Embora escrito na primeira pessoa, Romanos sete não é autobiográfico. O relato começa, “E eu, nalgum tempo, vivia sem Lei, mas, vindo o mandamento, reviveu o pecado, e eu morri” (Rm 7:9). Isso não era verdade sobre o apóstolo Paulo; como judeu, ele estivera sujeito à Lei (Fp 3:5-6). E, ao contrário de uma linha alternativa de raciocínio (e uma caracterização ainda pior), este capítulo não nos dá a luta diária do apóstolo contra o pecado – uma sugestão que diz muito sobre o coração daqueles que ensinariam assim. O capítulo apresenta as descobertas de quem conhece o perdão (Rm 1-5), mas não a liberdade. Essas são as lições aprendidas por uma alma vivificada que busca controlar a carne por seus próprios meios. É uma retrospectiva; alguém em tal condição não está em condições nem em posição de analisar seu conflito.

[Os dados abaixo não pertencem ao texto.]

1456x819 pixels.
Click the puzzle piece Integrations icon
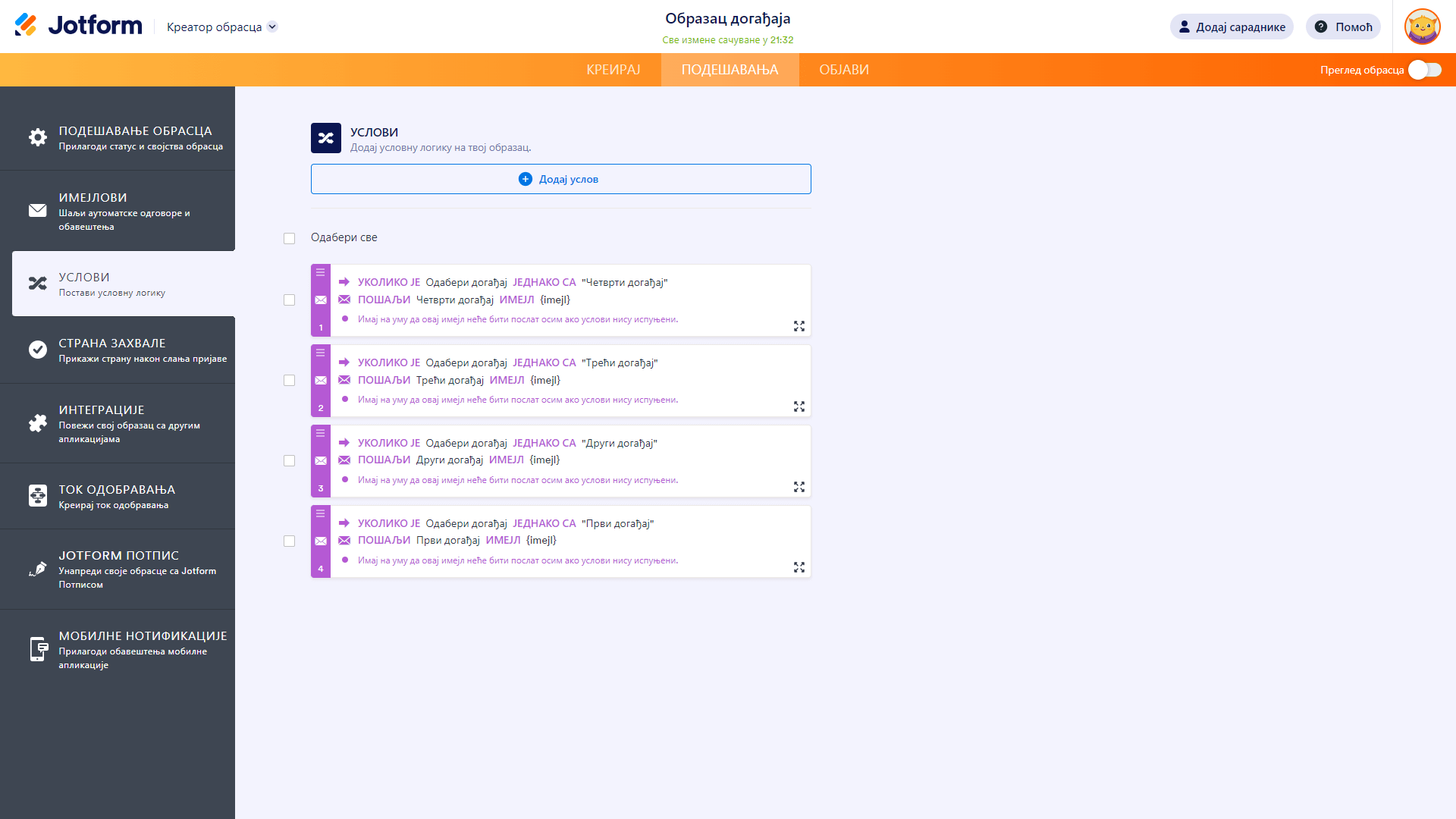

Romanos sete é frequentemente confundido com Gálatas capítulo cinco. Nesse capítulo, lemos sobre o conflito entre a carne e o Espírito Santo (Gl 5:17). O Espírito Santo não é mencionado nenhuma vez em Romanos sete. Não é até chegarmos a Romanos 8 que encontramos o Espírito de Deus e lá Ele aparece cerca de 20 vezes! Essa observação é a chave para entender Romanos sete. O tom dos capítulos sete e oito é muito diferente. Romanos sete e Gálatas cinco são, por sua vez, frequentemente confundidos com Efésios seis. Lá, a guerra não é interna, mas externa, “Contra as hostes espirituais da maldade, nos lugares celestiais” (Ef 6:12). A experiência de Romanos sete é uma luta única (mas necessária) para o crente; ela pode ser breve ou longa, como foi para John Newton. O conflito de Gálatas cinco pode ser diário, mas não deve ser considerado como o caminhar normal Cristão. A experiência de Efésios seis, entretanto, será a experiência normal de um Cristão que está indo bem para com Deus.

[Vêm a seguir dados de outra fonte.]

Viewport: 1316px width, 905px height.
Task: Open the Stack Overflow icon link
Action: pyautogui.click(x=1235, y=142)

Romanos sete descreve as experiências de alguém que tem uma nova vida, embora ainda não habitado pelo Espírito Santo. No entanto, experimentamos luta semelhante sempre que procuramos controlar a carne por nosso próprio poder. Se ignorarmos as duas naturezas e acreditarmos genuinamente que devemos reformar a carne ou fazê-la obedecer à Lei, Romanos sete caracterizará nossa vida Cristã. Muitos se encontram neste estado miserável porque não sabem disso. Os monges da antiguidade tentaram destruir a concupiscência matando-a com uma vida austera; nunca funcionou e nunca funcionará. Tudo o que sempre fez foi provocar a carne e produzir concupiscência da pior espécie. Posso dirigir pela estrada confortavelmente a certa velocidade, com a consciência tranquila. Quando, no entanto, vejo um limite de velocidade numa placa, o que eu faço? Eu não dirijo a cinco por hora a menos, mas a cinco por hora a mais! Quando sou multado, a lei estabelece minha culpa. Ela me disse o que era certo, mas não me deu poder para o fazê-lo.